### What you should do
Rewrite the data from the line holding "The height and" through the line holding "(356, 132).", inclusive, requests included, and shift every coordinate in the answers by adding 41 to each number. Leave the pictures out.

### Data for processing
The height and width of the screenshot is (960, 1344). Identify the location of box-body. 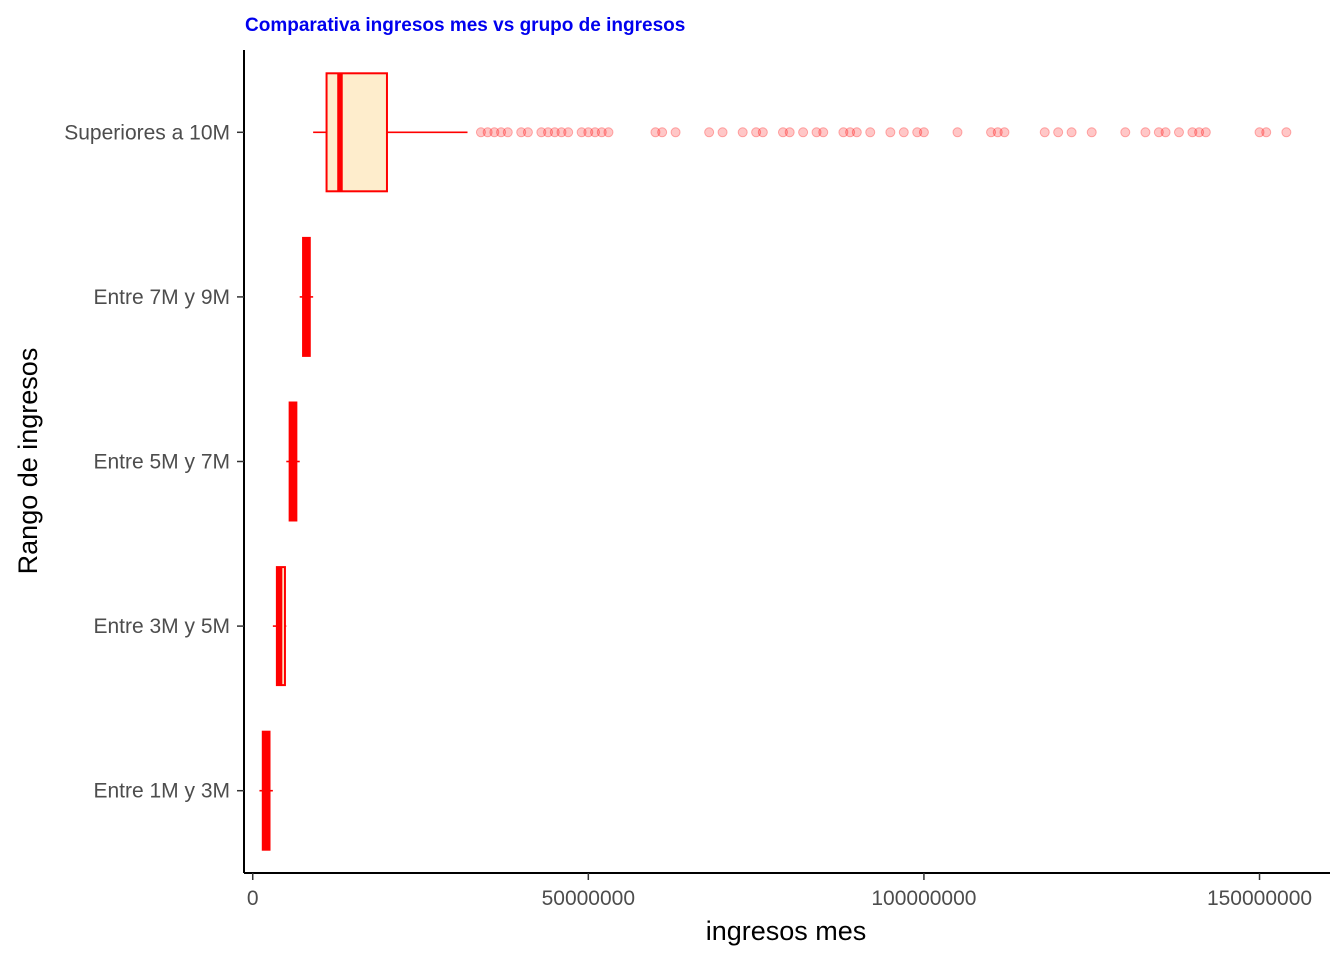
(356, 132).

---

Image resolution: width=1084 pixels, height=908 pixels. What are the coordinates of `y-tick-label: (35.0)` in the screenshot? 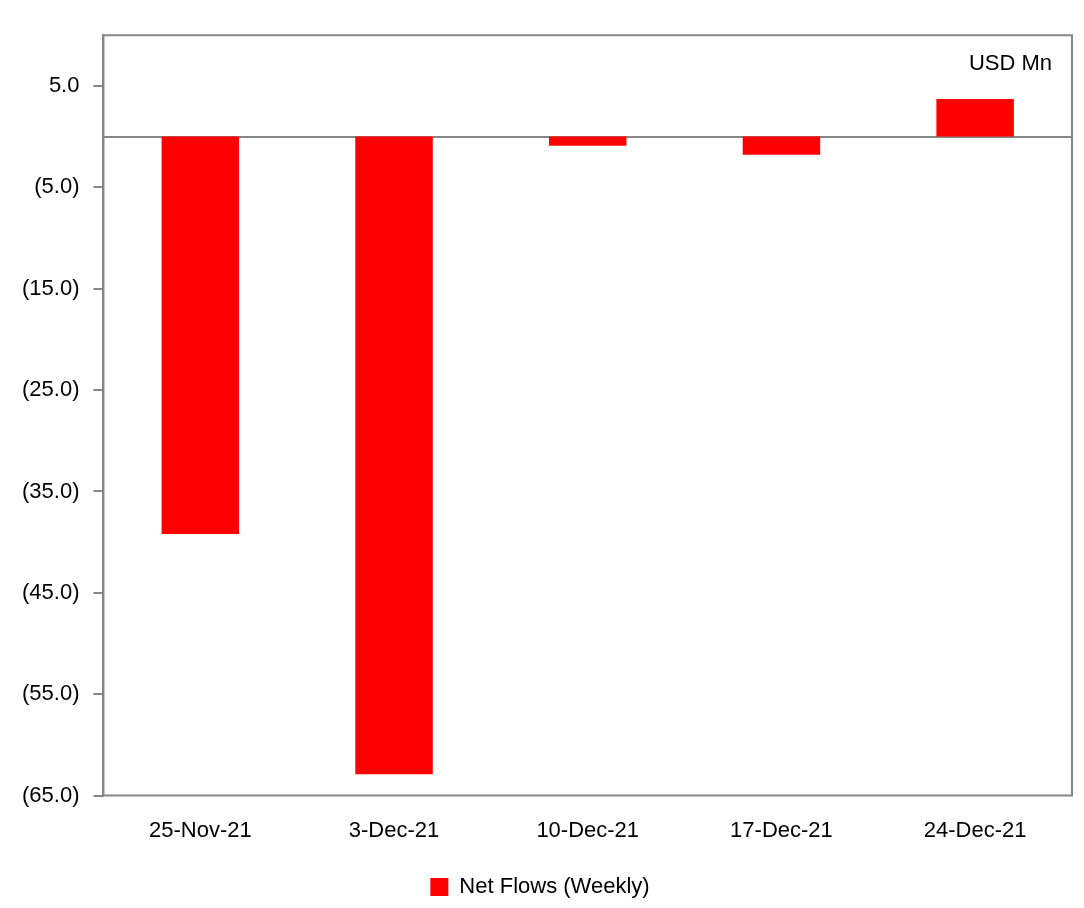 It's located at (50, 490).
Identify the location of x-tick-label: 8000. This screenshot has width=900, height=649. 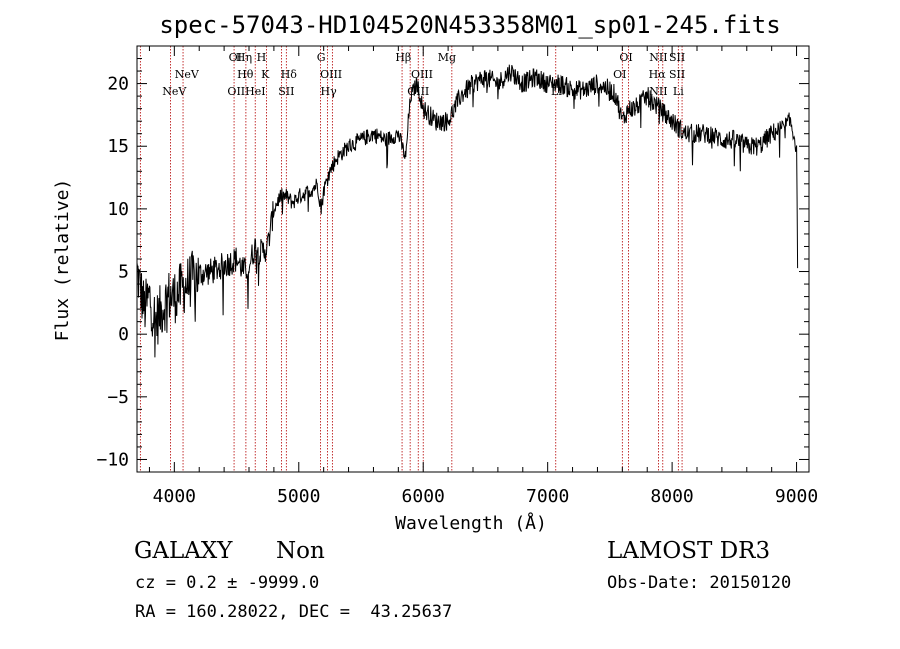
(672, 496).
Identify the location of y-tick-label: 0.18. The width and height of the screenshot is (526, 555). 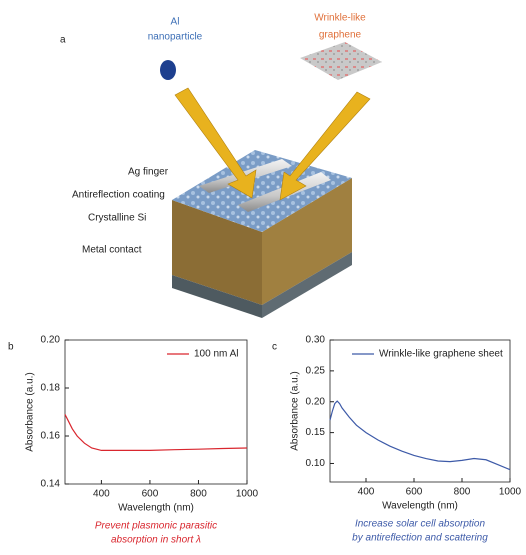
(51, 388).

### Answer box
The height and width of the screenshot is (960, 1344). Identify the location of box-body. 
(397, 173).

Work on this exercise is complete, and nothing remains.